At the risk of under-estimating the play, it is about growing up and growing old and failing to grow up. Set in the ‘50s, it is a crucial period in the development of the Australian identity. It was a time of post-war reconstruction and immigration, of materialism, a wool boom, of suburban comfort and conservatism. It was also a time new skills were needed to administer our new found prosperity. Industry began to answer the call of art, literature, music and drama; and among others Ray Lawler emerged.
The play, set in the Melbourne suburb of Carlton, details the events in the lives of six central characters in the summer of 1953. The structure of the play is such that the nature of these characters and their situation and history is not revealed immediately, but rather gradually established as the story unfolds. By the end, the story and all its facets have been indirectly explained.

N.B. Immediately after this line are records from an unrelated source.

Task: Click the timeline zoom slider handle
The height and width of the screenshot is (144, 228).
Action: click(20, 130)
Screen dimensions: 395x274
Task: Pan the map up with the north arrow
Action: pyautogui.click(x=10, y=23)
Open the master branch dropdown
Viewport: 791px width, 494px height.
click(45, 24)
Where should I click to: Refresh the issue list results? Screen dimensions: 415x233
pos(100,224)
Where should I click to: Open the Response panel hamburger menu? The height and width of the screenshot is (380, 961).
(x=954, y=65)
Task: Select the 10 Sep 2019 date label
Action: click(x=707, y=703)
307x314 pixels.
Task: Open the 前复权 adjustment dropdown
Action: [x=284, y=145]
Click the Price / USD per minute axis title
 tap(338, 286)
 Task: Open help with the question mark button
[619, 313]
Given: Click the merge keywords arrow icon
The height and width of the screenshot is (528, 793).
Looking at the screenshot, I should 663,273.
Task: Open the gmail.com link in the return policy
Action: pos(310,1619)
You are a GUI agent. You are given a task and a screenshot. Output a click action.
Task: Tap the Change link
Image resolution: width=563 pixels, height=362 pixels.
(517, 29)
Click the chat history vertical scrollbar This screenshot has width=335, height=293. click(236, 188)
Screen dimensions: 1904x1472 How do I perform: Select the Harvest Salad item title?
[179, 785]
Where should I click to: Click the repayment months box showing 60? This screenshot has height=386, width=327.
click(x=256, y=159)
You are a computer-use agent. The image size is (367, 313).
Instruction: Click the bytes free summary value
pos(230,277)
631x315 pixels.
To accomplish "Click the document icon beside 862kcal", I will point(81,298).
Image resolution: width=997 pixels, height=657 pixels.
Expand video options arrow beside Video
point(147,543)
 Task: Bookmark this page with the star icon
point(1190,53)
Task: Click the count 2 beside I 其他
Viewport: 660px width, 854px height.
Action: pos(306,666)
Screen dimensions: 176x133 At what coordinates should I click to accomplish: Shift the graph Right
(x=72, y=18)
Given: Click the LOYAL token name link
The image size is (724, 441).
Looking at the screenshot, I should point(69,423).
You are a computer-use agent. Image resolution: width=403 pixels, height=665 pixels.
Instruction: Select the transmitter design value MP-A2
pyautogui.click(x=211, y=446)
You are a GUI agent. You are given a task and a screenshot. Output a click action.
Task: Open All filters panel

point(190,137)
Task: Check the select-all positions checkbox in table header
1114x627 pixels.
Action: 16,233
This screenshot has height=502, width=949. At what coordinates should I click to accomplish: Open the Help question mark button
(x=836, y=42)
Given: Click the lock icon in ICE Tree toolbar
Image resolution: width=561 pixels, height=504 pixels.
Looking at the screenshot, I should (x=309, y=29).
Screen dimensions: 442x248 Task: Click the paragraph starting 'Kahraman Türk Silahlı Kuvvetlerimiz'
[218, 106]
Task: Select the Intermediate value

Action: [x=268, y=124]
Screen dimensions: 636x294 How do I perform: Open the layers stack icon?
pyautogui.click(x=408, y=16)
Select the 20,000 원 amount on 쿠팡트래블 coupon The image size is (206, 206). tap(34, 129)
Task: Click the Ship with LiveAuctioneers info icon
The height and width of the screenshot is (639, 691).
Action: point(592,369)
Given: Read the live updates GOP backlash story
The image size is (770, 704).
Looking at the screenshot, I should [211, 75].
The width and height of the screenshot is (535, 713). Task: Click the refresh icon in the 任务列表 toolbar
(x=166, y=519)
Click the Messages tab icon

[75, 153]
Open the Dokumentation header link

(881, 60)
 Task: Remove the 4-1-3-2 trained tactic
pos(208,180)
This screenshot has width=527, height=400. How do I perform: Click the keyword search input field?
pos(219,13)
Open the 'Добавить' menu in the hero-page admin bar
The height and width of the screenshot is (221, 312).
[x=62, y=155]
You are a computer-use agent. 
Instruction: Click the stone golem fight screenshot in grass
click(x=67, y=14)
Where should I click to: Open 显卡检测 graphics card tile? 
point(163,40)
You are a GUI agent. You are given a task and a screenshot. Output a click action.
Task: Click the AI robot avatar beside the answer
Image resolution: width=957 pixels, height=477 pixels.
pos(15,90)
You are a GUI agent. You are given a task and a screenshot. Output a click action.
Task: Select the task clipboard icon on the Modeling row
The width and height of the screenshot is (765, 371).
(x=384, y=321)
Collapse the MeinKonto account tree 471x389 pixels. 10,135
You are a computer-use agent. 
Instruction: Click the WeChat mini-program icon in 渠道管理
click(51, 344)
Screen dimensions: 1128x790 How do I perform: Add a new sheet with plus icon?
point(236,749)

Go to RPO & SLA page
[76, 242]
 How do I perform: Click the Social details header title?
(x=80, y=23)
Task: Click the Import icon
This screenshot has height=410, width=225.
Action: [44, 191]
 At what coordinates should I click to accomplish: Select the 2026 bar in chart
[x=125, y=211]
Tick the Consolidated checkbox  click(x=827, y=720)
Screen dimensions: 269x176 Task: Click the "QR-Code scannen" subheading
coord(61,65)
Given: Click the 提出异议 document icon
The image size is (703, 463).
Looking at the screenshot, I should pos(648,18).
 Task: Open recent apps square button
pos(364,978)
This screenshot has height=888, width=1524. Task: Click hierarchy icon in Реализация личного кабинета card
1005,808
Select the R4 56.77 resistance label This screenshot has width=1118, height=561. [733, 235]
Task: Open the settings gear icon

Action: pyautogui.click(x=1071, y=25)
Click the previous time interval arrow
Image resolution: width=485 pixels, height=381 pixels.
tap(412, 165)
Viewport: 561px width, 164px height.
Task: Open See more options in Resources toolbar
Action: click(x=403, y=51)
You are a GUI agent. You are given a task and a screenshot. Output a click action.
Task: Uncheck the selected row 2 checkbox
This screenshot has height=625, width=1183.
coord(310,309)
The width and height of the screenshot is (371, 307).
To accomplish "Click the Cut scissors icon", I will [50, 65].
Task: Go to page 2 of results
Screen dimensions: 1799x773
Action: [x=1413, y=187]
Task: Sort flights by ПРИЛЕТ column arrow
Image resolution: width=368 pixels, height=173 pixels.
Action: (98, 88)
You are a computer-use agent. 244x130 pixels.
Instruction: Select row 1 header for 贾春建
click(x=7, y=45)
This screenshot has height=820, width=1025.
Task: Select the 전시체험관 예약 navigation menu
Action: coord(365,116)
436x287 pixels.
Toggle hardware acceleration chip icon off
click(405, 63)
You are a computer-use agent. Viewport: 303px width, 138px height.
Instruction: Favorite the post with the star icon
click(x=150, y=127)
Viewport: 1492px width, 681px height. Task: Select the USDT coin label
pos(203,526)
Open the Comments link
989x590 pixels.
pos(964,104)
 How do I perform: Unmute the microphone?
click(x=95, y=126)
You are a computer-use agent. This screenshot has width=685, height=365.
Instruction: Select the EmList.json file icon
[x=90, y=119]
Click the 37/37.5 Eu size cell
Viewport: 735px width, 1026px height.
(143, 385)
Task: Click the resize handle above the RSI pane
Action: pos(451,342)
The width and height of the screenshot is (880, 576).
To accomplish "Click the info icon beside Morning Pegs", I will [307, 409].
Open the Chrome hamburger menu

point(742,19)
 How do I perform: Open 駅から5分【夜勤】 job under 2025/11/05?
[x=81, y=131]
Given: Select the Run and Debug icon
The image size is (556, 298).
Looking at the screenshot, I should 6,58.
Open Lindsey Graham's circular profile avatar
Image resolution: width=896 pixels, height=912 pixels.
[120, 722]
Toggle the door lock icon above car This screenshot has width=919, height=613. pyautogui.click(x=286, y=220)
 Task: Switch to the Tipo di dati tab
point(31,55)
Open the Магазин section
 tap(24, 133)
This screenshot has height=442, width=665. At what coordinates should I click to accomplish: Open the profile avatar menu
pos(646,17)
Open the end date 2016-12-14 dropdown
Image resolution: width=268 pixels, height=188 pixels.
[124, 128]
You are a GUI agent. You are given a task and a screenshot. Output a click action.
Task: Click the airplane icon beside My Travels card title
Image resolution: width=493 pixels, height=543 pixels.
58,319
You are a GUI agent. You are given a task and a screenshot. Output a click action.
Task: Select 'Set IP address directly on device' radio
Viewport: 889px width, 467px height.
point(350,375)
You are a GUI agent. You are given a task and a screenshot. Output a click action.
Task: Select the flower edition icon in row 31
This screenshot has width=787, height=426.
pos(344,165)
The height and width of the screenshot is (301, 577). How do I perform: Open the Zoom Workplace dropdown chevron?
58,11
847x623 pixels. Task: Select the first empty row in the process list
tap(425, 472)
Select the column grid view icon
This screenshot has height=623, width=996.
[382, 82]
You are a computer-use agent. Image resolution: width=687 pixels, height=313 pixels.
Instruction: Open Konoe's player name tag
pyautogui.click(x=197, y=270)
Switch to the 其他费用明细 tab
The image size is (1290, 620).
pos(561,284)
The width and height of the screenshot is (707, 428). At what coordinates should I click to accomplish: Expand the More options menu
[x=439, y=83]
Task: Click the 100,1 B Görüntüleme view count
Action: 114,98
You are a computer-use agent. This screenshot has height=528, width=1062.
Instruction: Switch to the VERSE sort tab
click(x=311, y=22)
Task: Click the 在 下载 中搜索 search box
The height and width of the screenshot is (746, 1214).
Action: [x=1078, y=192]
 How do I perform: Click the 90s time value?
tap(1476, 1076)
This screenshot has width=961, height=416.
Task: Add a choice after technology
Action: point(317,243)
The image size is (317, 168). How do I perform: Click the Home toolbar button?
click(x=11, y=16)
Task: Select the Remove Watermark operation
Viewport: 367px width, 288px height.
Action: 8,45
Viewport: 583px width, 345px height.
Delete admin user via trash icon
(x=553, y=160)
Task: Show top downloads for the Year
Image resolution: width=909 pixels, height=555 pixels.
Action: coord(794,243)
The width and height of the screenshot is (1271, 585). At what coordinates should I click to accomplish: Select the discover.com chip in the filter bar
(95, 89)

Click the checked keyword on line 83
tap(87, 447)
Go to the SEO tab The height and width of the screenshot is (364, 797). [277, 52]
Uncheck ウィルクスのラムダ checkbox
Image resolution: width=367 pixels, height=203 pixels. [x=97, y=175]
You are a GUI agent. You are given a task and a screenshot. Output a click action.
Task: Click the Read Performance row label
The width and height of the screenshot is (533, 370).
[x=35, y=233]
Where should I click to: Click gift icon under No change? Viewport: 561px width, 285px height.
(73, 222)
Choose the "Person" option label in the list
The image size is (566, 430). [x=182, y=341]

The summer that the story spans marks the 17th year of an annual tradition in the lives of the characters, wherein two masculine sugarcane cutters, Barney and Roo, travel south to Melbourne for five months of frivolity and celebration with two city women, Olive and Nancy (Roo bringing with him as a gift for Olive a kewpie doll hence the name). One of the women, Nancy, had apparently married some months ago. In her place Olive has invited Pearl Cunningham to partake in the tradition. The other women present in the play are "Bubba" Ryan, a 22-year-old girl who has been coveting Olive and Nancy's lifestyle from her neighbouring house almost all her life, and Emma Leech, Olive's cynical, irritable, but wise mother.
As the play progresses, it becomes obvious that, for many collective reasons, this summer is different from others; it is full of tensions, strains to recreate lost youth, and from what is said of previous years, not a fraction of the fun that others have been. Steadily things become worse; Roo is revealed to be broke and is forced to take a job in a paint factory. He is disillusioned with his age and weaknesses, while relations between Barney and him are in doubt, due to a recent question of loyalty. The situation is agitated in part by Pearl's uptight indignation and refusal to accept the lifestyle she is being presented with as "proper" or "decent".
Our group will read the final sections of the play at our next meeting so all readers will have to wait until the next Bulletin to discover the climactic outcome.
Members of our group are enjoying the various characters they play and some really fit into the characters they read. It is a fun play read by a fun group.